Unilever plc (UL) said Friday that it will scrap plans to simplify its corporate structure, a move that included re-locating its quarter headquarters from London to the Netherlands, amid widespread shareholder criticism.
Unilever said that after an "extensive period of engagement with shareholders", the board had found that there was insufficient support for the restructuring, which would have seen both the move from London and the likely removal from the London Stock Exchange and the FTSE 100. Shareholder advisory service Pensions Investment Research Consultants, or PIRC, had recommended to vote against the plan, which would have seen the de-listing of U.K. and Dutch shares and the introduction of single entity shares listed only in the Netherlands.

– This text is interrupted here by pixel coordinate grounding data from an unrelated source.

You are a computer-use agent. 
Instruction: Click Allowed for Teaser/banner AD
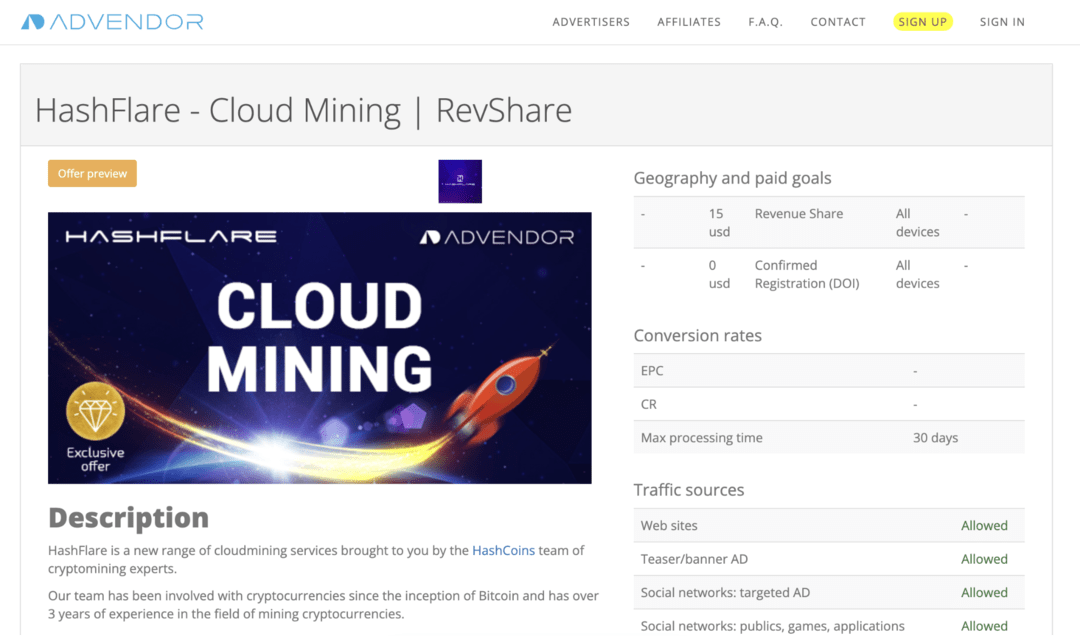tap(984, 559)
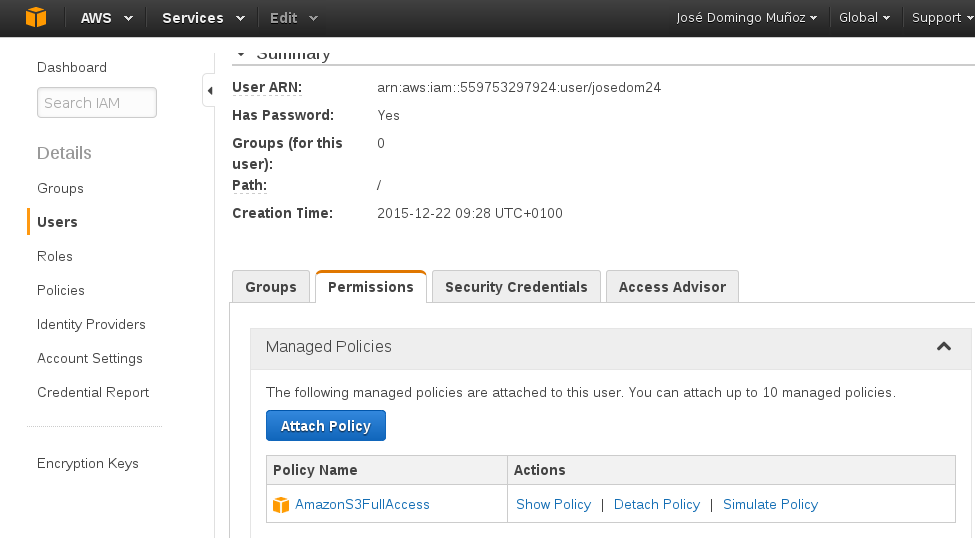Screen dimensions: 975x538
Task: Switch to the Groups tab
Action: point(271,287)
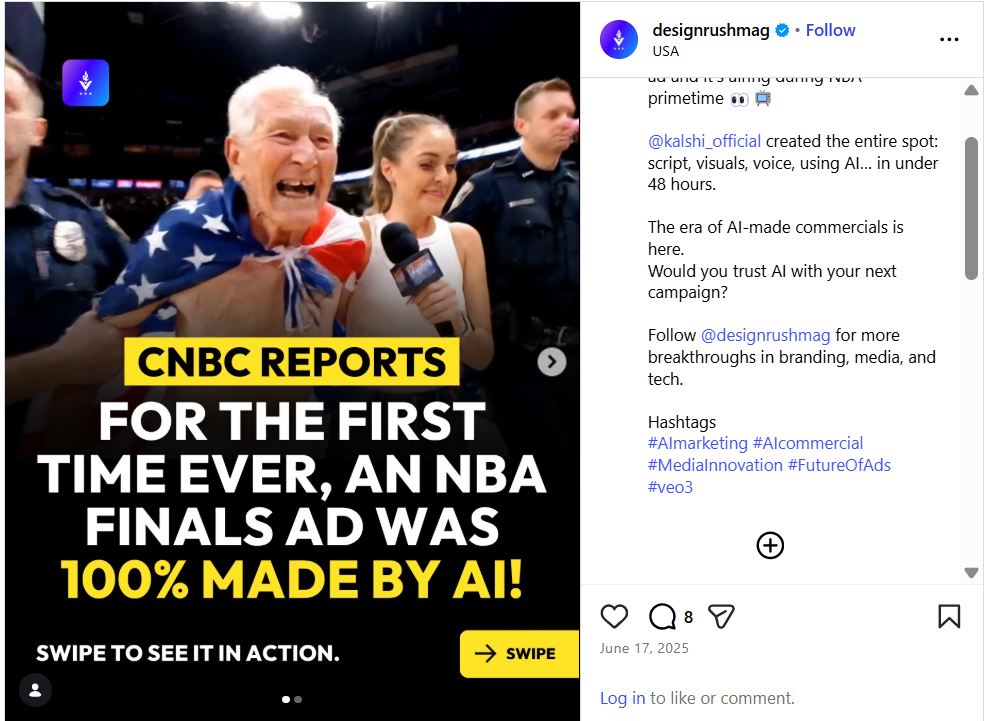Like the post with the heart icon

click(614, 616)
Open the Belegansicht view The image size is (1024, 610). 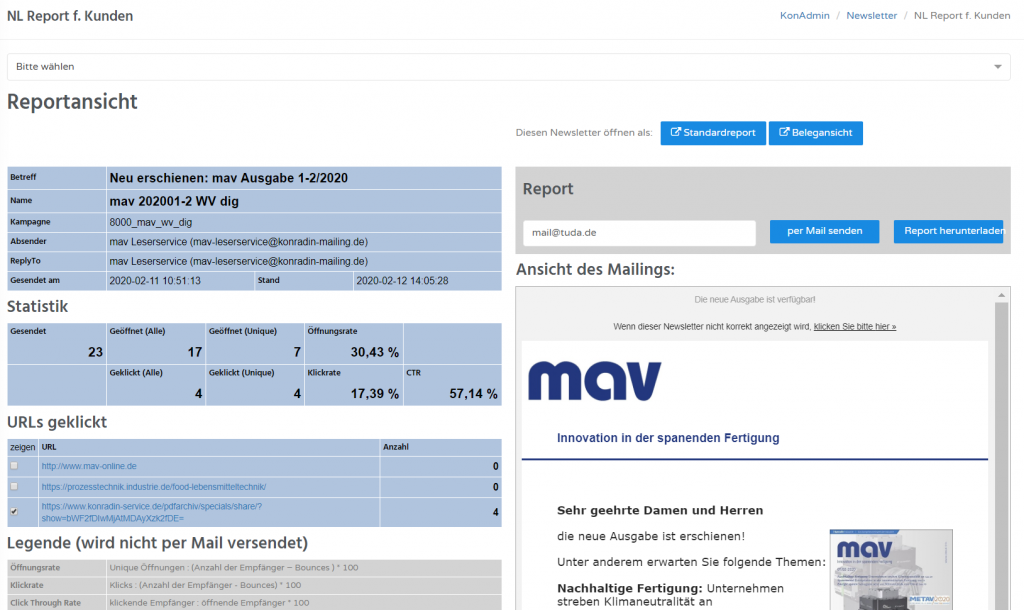pyautogui.click(x=815, y=133)
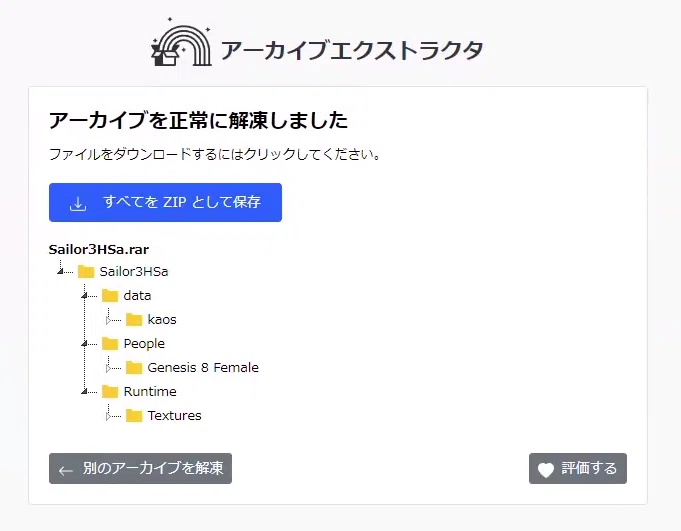Open the アーカイブエクストラクタ title link
Viewport: 681px width, 531px height.
(x=351, y=50)
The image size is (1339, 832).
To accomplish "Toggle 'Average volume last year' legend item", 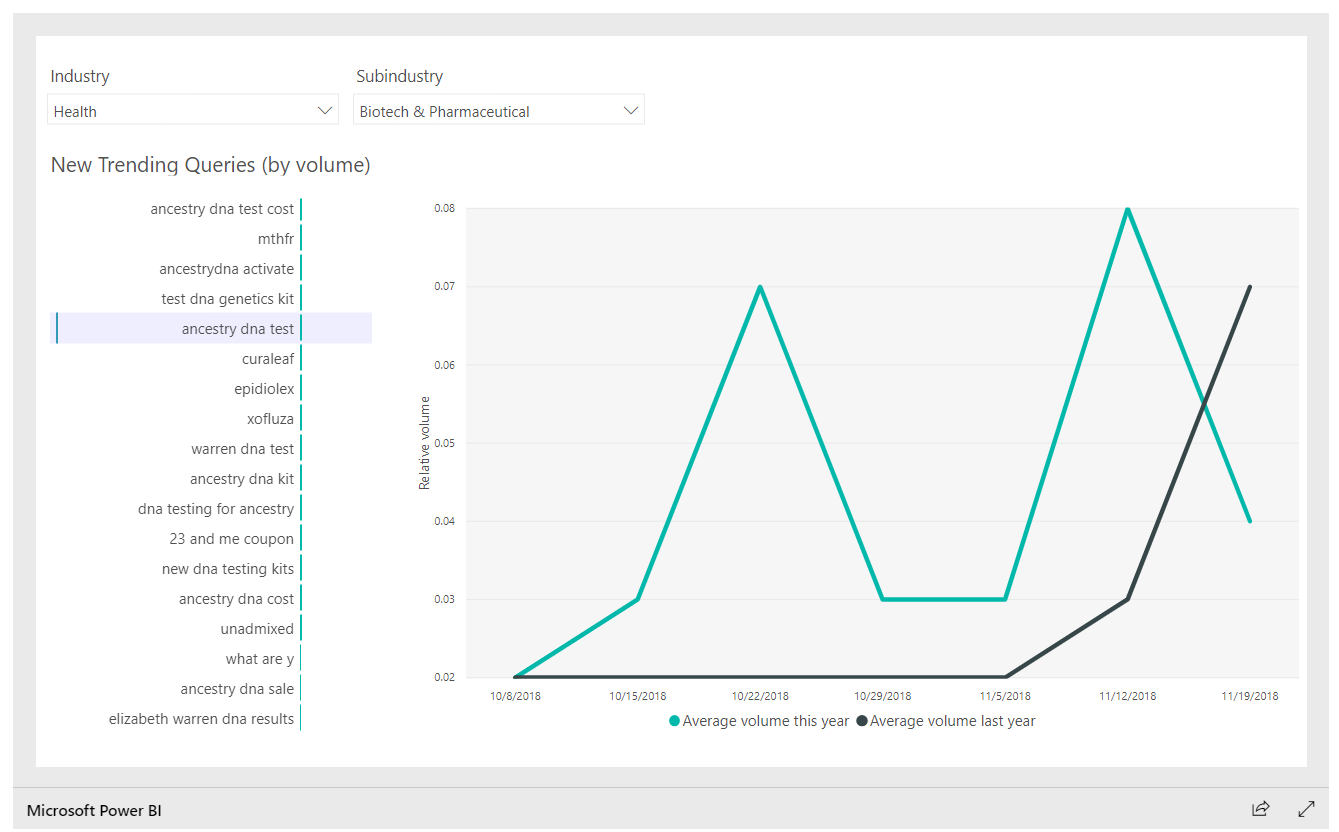I will click(x=952, y=721).
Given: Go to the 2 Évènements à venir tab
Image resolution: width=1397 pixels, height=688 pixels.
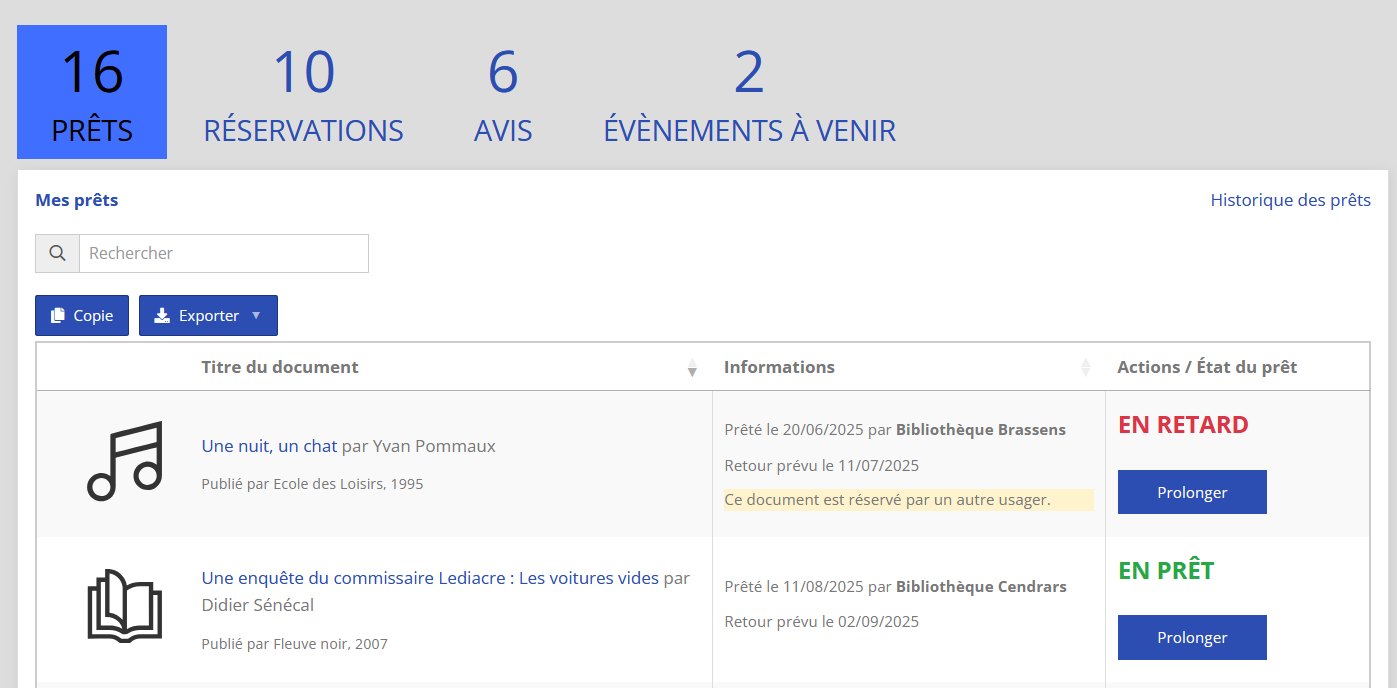Looking at the screenshot, I should pos(749,93).
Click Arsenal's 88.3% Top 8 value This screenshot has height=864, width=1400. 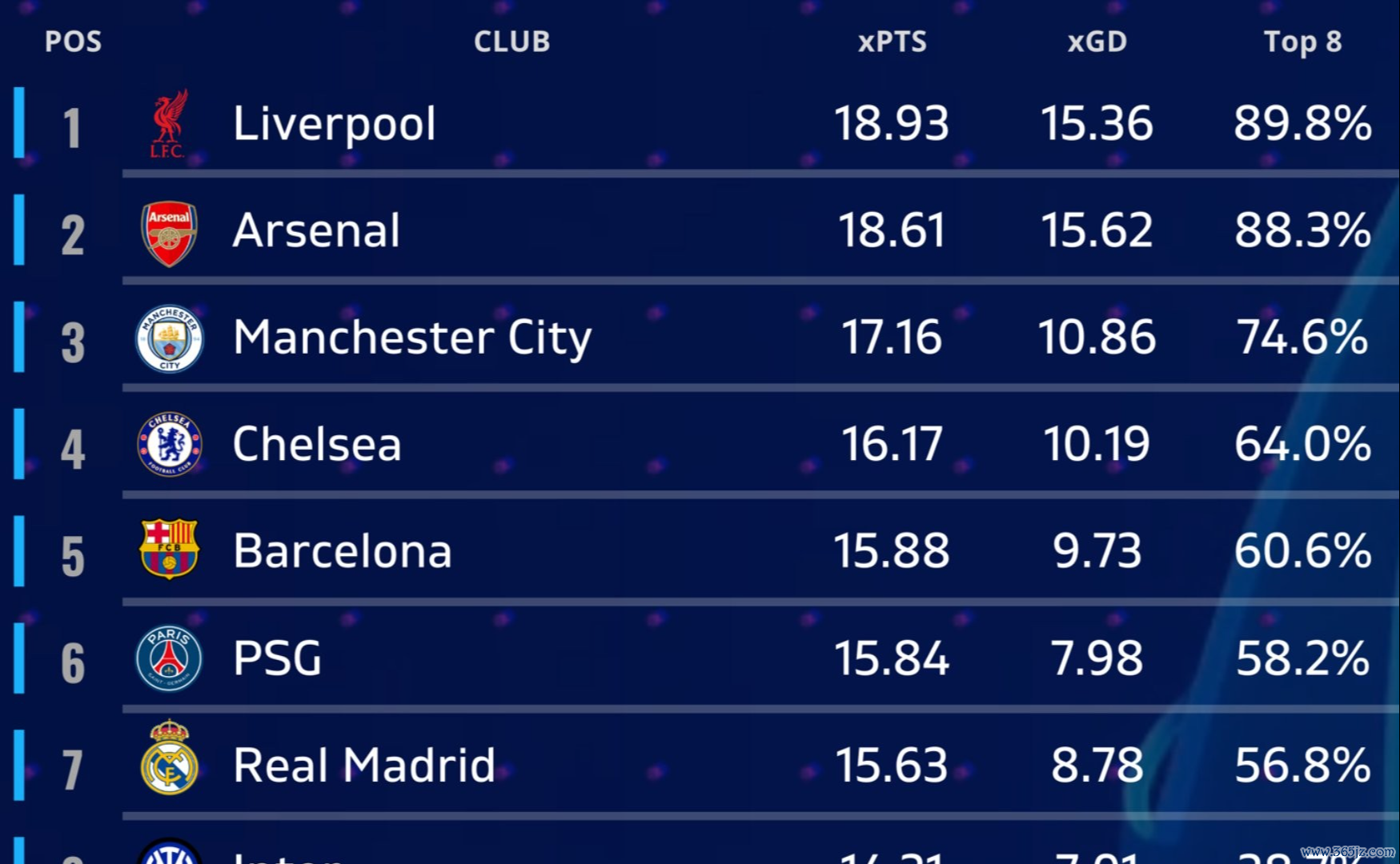click(1302, 231)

"Unilever has built a long track record of consistent and competitive performance," said chairman Marijn Dekkers. "The Board continues to believe that simplifying our dual-headed structure would, over time, provide opportunities to further accelerate value creation and serve the best long-term interests of Unilever."
"The Board will now consider its next steps and will continue to engage with our shareholders," Dekkers added. "We will proceed with the plan to cancel the NV preference shares, further strengthening our corporate governance."
Unilever plc shares, which fell 3.5% on the session yesterday, were 1% lower by mid-day in London and changing hand at 4,038 pence each while the Dutch listed shares fell 0.22% in Amsterdam.
The consumer brands group, which makes Ben & Jerry's ice cream as well as Dove soap, had argued that its proposed changes would strengthen its governance, giving shareholders "an equal voice" over its future based on a "one share, one vote" principle.
However, the plans would have ultimately meant that many U.K. shareholders, particularly investment funds that track broader indices such as the FTSE 100, would be forced to sell their holdings in a declining market once the plans was put into place and the stock was removed from the London benchmark.
"Unilever might be able to convince European shareholders that the move makes sense for the company and for them as investors in the long term, but it's hard for a UK investor to see an incentive to vote in favour," said Royal London Asset Management's head of sustainable investments Mike Fox said. "Should the motion succeed, we would be forced to sell our holdings in Unilever plc across a number of our funds, something we do not believe would be in the interests of our clients."